The Light was Dr. King's March on Washington in August.  We needed that.



On each side of that Light was Darkness.  In June 1963, civil rights activist Medgar Evers was shot and killed.  That's his widow and child on the cover of Life magazine.  In November 1963, America would be shocked and numb with grief at the news bulletin that President John F. Kennedy had been shot and killed in Dallas, Texas.


There's Mrs. Kennedy and their children on the cover of Life magazine.

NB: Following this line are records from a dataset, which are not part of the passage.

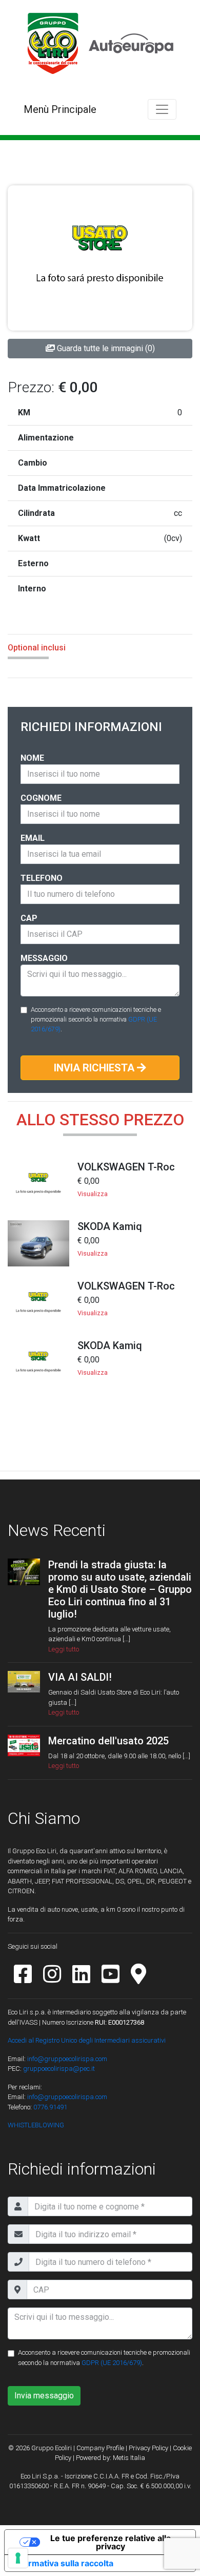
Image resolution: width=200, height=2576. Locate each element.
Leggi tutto (63, 1649)
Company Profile (100, 2448)
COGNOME (41, 798)
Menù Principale (60, 109)
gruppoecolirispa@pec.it (59, 2068)
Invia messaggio (44, 2395)
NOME (32, 758)
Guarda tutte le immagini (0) (105, 348)
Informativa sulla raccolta (63, 2563)
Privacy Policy (148, 2448)
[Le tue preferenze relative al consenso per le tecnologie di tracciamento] (18, 2558)
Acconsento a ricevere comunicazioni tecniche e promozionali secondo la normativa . (96, 1019)
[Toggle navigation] (162, 109)
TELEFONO (42, 878)
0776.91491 (49, 2107)
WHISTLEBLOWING (36, 2125)
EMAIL (33, 838)
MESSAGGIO (44, 958)
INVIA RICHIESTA (95, 1068)
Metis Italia (129, 2458)
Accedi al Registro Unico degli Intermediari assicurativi (87, 2040)
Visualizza (92, 1194)
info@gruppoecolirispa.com (67, 2059)
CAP (29, 918)
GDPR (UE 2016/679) (112, 2363)
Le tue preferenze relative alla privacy (110, 2542)
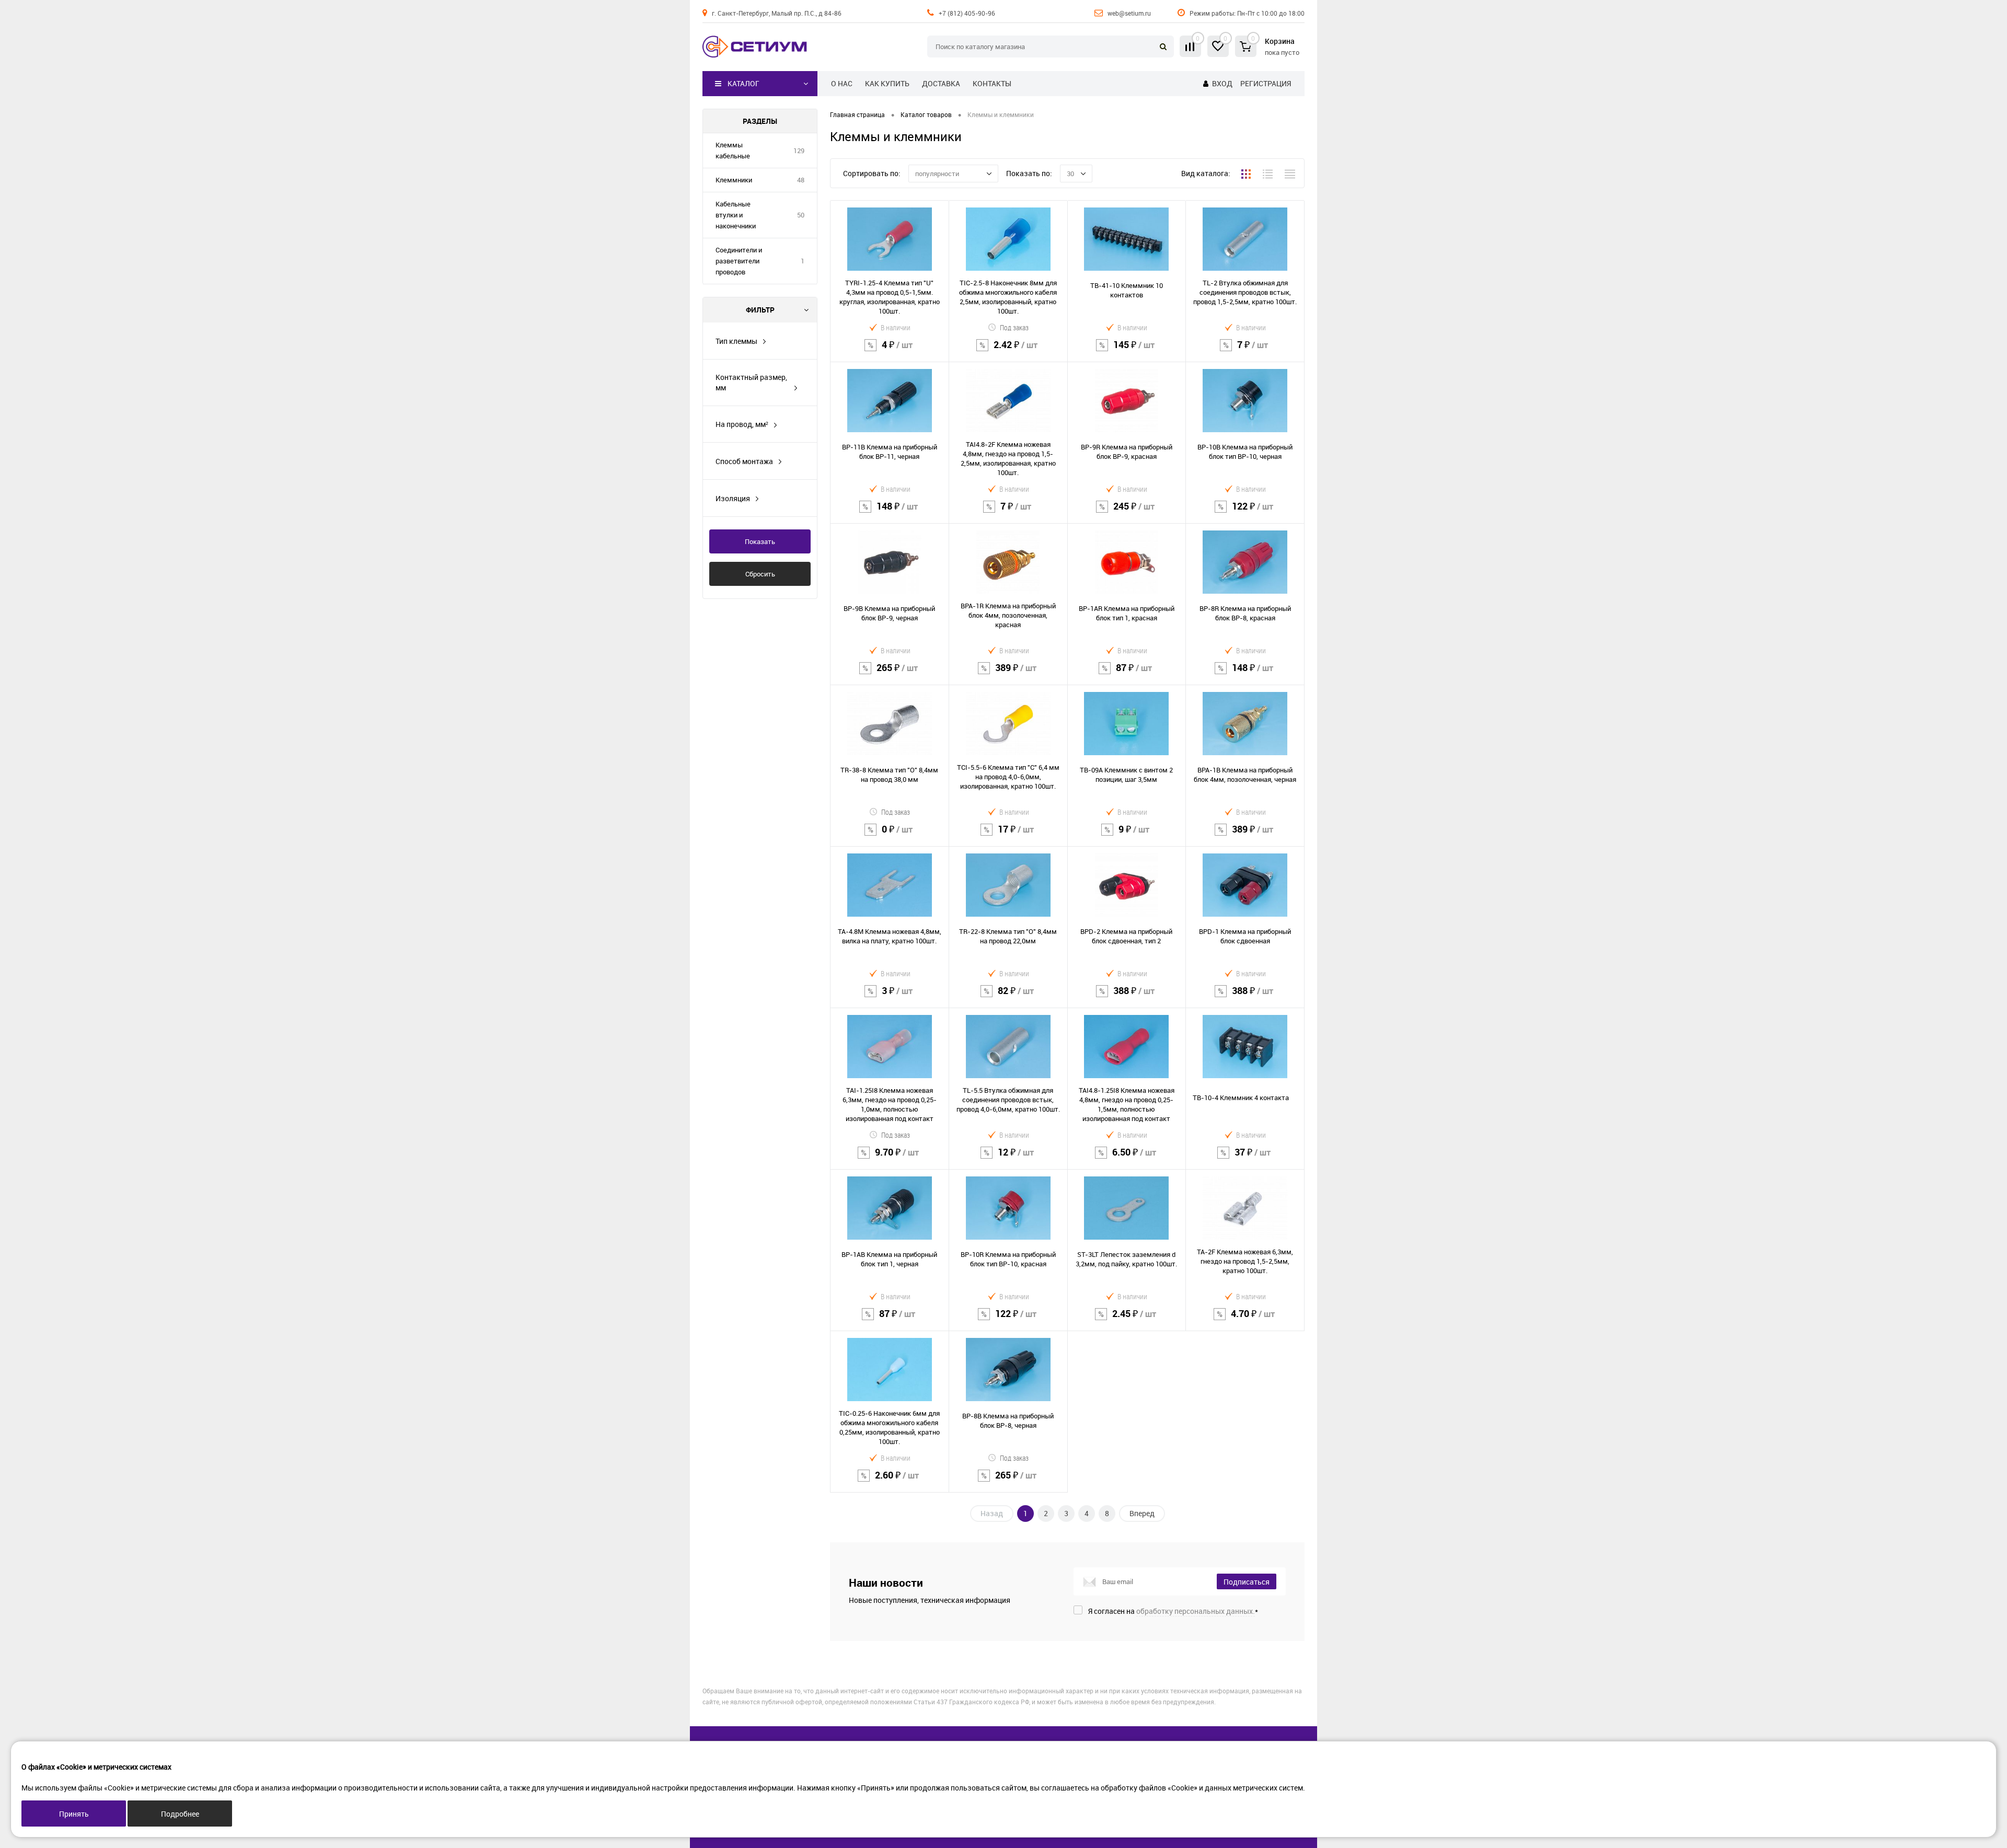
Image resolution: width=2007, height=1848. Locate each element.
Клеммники (734, 179)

Before President Kennedy's assassination and after the March on Washington, the death of 4 little girls in a racial hate crime would make international headlines.  A church was bombed in Birmingham, Alabama.  The blast would claim the lives of these four girls.
In his documentary, 4 Little Girls, Spike Lee reminds us of the crime that happened on September 15th, why it happened and what happened afterwards.  He introduces us to relatives of the deceased.  We see images that we'd not seen before and we learn new details about this dark day in American history.  It is a powerful, gripping documentary.  I attended a press screening and, when it ended, we could not just get up and leave.  It had such a deep impact that many of us had to sit a while and collect ourselves.


When movies are about to open, there are press events called junkets.  Entertainment reporters are invited to interview the stars and other folks involved in the making of a movie.  These junkets are usually on weekends in a big city hotel and have nice, juicy movie studio budgets for marketing and promotion.

It was obvious that Spike's production didn't have the luxury of a big publicity budget.  His budget was modest.  But this production was a documentary, not a big entertainment feature boasting top movie stars.  It was educational.

I was a regular on Fox 5's Good Day New York at the time.  If you looked at the format of the local morning news program like the casting of a Hollywood movie, I was the comic sidekick -- like an Oscar Levant or a Bill Murray in Tootsie.  I was assigned to provide laughs.  I did embrace and appreciate the opportunity to do something serious once in a while.  I had the opportunity to interview Spike Lee and the father of one of the murdered girls.  This was significant to me because I was a youngster when this evil act was committed.  I was alive when this history took place.

I had the feature edited and completed a week before its airdate.  Unfortunately, it got no promotion ahead of time.  That hurt because our show had a large minority audience.  I watched the half-minute Good Day New York promo on WNYW/Channel 5 that aired the day before the show.  No video of Spike Lee, no mention of our interview "coming up tomorrow."  If I recall correctly, supermarket shopping tips and info on how to fight cholesterol got promoted.

Here, from 1997, is my short feature on the Spike Lee documentary, 4 Little Girls.


If you have never seen this documentary, I urge you to rent the DVD.  4 Little Girls is an unforgettable piece of work.  I still wish that Good Day New York viewers had been told my interview was coming up in the last half-hour of the show.

I wanted them to know about this riveting and  important Spike Lee production.  4 Little Girls earned the filmmaker an Oscar nomination for Best Documentary.